Cultivating a collective disdain for negative speech would strengthen social connectivity and, in turn, build a campus with stronger friendships and creator connectivity. A 2022 University of Virginia study found that college students who refrained from engaging in negative gossip were much more likely to have stronger friendships and greater connectivity to others compared with peers that did participate in the spread of such gossip. Discouraging the spread of harmful speech online and in real life would increase students’ feelings of connectivity to other students and the Dartmouth community — reducing stress and symptoms of depression and anxiety.
Third, we must emphasize proactive over reactive support for other students. Following tragedies this academic year, professions of empathy and support soared on social media apps like Instagram and Fizz, with people posting their own stories or offering themselves up as a helping hand and ear. However, it only took a few days for the status quo of social stratification and derogatory comments to return to Fizz. If that peer support isn’t sustained, it may be considered fleeting or ingenuine — or simply be forgotten.
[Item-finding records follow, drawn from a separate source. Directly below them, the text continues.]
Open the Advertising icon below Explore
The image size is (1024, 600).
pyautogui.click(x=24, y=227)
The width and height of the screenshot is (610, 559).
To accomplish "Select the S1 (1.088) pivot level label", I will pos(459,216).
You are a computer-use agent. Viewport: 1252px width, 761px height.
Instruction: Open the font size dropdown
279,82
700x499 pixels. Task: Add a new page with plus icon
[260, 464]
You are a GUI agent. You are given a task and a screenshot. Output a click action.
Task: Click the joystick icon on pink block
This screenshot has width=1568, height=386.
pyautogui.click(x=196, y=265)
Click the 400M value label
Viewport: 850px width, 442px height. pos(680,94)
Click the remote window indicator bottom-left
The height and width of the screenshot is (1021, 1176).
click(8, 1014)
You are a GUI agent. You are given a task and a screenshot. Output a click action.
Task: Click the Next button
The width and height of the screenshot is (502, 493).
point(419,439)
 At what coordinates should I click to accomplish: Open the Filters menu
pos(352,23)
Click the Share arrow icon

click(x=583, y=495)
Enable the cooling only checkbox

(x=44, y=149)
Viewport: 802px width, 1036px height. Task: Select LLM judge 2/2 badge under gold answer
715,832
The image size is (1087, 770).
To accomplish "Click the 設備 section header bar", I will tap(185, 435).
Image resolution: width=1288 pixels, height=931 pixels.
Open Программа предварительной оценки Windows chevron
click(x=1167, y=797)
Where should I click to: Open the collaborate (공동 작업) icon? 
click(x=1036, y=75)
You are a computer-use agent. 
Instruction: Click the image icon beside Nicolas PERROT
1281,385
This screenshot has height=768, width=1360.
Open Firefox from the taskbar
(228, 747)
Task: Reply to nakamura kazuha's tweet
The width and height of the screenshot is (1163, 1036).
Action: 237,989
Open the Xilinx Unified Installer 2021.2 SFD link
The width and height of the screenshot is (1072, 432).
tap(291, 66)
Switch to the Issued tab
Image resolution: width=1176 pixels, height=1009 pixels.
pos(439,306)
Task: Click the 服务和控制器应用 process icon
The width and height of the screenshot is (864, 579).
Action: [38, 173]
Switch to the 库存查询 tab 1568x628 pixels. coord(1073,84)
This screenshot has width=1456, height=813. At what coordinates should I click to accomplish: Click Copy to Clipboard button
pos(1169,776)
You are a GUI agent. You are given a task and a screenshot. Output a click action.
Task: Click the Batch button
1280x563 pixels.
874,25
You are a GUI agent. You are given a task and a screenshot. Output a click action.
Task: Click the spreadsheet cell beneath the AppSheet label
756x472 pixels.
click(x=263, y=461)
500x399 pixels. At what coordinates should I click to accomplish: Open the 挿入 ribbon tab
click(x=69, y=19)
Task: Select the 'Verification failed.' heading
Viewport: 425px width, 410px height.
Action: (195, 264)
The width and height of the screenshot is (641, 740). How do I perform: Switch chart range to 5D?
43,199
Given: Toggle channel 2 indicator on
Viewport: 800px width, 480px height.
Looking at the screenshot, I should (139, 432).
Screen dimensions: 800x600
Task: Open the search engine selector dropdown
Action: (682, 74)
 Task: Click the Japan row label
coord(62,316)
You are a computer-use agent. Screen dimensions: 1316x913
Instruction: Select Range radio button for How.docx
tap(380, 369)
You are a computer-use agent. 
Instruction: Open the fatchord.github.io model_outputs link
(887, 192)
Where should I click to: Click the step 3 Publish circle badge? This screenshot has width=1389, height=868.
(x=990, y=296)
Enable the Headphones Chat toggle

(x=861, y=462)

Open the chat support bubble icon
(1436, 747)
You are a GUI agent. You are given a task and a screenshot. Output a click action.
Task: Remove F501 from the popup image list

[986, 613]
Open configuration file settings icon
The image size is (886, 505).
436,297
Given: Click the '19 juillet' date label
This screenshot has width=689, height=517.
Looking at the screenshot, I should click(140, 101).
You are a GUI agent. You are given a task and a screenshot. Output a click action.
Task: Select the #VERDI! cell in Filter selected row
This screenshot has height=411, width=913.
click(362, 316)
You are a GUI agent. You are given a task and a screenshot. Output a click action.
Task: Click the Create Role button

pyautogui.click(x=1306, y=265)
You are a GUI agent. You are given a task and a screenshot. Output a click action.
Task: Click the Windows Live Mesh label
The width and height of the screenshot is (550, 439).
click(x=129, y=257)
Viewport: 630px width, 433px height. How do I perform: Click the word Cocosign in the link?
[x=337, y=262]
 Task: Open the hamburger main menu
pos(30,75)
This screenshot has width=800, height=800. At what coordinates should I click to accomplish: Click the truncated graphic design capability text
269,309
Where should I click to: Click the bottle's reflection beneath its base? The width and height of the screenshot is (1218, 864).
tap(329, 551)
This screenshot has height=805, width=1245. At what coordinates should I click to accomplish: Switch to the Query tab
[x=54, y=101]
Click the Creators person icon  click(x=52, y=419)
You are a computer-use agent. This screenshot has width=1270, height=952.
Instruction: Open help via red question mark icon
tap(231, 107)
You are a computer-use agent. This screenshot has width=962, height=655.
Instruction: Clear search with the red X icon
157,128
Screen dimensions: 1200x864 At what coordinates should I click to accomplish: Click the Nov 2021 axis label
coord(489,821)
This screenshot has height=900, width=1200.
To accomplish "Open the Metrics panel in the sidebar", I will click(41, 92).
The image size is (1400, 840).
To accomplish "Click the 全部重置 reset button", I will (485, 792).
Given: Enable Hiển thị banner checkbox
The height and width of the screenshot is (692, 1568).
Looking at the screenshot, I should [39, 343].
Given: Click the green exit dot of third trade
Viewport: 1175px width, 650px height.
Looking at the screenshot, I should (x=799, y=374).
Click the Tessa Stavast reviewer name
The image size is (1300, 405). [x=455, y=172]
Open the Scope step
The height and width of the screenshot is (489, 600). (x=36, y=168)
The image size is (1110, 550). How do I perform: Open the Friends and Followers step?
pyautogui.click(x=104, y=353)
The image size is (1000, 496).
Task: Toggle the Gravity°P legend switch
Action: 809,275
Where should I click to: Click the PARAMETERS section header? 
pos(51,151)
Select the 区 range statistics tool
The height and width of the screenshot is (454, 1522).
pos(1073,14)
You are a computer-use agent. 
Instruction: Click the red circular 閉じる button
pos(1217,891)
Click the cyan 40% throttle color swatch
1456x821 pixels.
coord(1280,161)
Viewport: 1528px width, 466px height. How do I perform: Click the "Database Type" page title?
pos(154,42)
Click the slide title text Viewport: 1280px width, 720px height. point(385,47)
Accepting a degree of personal responsibility for the feelings of isolation and loneliness felt by your peers is daunting. It requires becoming comfortable with the uncomfortable feeling of curbing social behavior unconsciously reinforced by unhealthy social norms. Only once we address our own role in shaping Dartmouth’s culture — including social pressures and norms that favor stress, isolation and loneliness — can they change Dartmouth’s culture to one where students feel accepted and cared for by their peers.